Some people have said this sort of thing, but not many and rarely people in prominent public positions. The mayor of New York, Michael Bloomberg, recently got in trouble when he said:
There are lots of threats to you in the world. There’s the threat of a heart attack for genetic reasons. You can’t sit there and worry about everything. Get a life…. You have a much greater danger of being hit by lightning than being struck by a terrorist.
US Senator John McCain wrote:
Get on the damn elevator! Fly on the damn plane! Calculate the odds of being harmed by a terrorist! It’s still about as likely as being swept out to sea by a tidal wave. . . Suck it up, for crying out loud. You’re almost certainly going to be okay. And in the unlikely event you’re not, do you really want to spend your last days cowering behind plastic sheets and duct tape? That’s not a life worth living, is it?
So why is the perception of the terrorist threat so out of proportion to the real threat?
Well, one reason is that we’re very bad at estimating risk. We tend to overestimate the significance of dramatic and unusual events. News reporting multiplies this effect, because by its very nature it reports the news, the unusual, not the run of the mill risks we face every day which are actually much more significant. This begins to explain it, but it doesn’t really excuse our ignorance. Terrorism has been a major world issue for almost 6 years now, plenty of time for a more realistic view to have gained acceptance.
There are all sorts of reasons why it might not have, but the one I want to focus on is that it isn’t in the interests of anyone who might have been able to lower the perception of the terror threat to have done so.
The media aren’t exactly in the business of making things sound less dramatic and exciting than they really are. It is in their interests to exaggerate the threat. Perhaps more importantly than that, it is certainly not in their interests to portray the threat rationally and calmly. How boring would that be?
Similarly, politicians have much to gain from exaggerating the threat, and much to potentially lose by being reasonable about it. If they told everyone that everything was OK and they needn’t worry, what would the reaction be next time there was a terrorist strike? It wouldn’t matter if there were only a few casualties, fitting the general prediction that terrorist attacks will occur but won’t add up to anything like the number killed by everyday threats like cars and bathtubs, they would immediately be ridiculed and voted out. Not only that, but in the immediate aftermath of an attack, doing nothing is simply not a politically viable option, even if it is actually the least worst one. Actually, I’m not at all convinced that this need be so, but being reasonable about the threat, for a politician, is decidedly the more personally difficult and risky approach.

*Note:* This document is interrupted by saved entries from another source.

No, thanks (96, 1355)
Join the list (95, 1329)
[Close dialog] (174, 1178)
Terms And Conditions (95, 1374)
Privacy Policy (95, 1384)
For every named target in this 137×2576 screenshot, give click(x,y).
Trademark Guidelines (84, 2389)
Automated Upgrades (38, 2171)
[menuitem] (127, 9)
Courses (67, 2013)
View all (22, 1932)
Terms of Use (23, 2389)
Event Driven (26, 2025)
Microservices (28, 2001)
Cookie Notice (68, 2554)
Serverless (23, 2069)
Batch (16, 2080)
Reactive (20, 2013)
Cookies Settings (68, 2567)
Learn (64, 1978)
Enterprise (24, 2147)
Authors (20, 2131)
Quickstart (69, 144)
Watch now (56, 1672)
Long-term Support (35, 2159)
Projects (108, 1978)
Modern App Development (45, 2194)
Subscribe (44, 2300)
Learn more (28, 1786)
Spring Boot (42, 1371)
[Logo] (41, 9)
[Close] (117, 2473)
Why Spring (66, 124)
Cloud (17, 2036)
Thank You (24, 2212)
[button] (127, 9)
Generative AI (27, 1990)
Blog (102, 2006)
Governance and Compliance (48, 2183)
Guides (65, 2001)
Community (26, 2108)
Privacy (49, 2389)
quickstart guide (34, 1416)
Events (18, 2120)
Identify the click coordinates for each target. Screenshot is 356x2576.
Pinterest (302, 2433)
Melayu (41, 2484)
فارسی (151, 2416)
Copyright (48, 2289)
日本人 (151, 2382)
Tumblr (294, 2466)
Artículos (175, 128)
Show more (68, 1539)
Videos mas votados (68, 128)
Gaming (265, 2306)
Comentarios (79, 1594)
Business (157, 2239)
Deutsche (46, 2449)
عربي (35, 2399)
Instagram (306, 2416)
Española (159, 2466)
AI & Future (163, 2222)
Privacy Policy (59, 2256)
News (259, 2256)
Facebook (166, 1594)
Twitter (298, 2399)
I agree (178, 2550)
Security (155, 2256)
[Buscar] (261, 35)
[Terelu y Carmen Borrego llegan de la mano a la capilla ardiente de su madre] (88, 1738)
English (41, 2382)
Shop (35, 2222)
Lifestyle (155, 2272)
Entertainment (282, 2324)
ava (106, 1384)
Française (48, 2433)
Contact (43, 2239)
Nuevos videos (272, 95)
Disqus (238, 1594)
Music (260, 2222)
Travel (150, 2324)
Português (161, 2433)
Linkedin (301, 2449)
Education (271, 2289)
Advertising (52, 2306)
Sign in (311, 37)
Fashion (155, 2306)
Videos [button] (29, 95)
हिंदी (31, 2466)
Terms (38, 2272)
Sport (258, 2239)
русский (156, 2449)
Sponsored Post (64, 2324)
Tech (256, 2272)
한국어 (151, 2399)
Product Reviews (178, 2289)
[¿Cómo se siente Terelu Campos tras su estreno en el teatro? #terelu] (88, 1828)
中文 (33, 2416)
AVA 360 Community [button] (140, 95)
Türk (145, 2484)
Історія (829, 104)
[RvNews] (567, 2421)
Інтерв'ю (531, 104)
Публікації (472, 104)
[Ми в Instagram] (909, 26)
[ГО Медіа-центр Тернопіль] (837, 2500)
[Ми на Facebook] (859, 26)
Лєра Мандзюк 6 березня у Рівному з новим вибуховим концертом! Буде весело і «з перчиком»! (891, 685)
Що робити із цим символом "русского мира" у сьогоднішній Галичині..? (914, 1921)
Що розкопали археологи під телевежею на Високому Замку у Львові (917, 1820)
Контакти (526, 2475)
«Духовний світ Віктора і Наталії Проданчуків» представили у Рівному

Politicians also rely on their advisers considerably, and these advisers are typically unelected and have much to gain from the increased control that the threat of terrorism can buy. Increased powers make the job of the police easier. Huge databases on us make the jobs of civil servants easier. Increased funding makes the jobs of the secret services easier. They have everything to gain from exaggerating the threat, and the politicians listen to what they say.
Finally, there is a whole sector of the economy that produces technology for fighting the ‘war on terror’. Billions of pounds are spent on this technology, and so the companies involved have very good reason, and ample resources to spend on lobbying and exaggerating the threat.
A word on policy
Most of what the government does in response to terrorism is actually ineffective or even counterproductive. Not only are they wasting billions on this and destroying civil liberties that define the nature of our society, but they might even be making us less safe.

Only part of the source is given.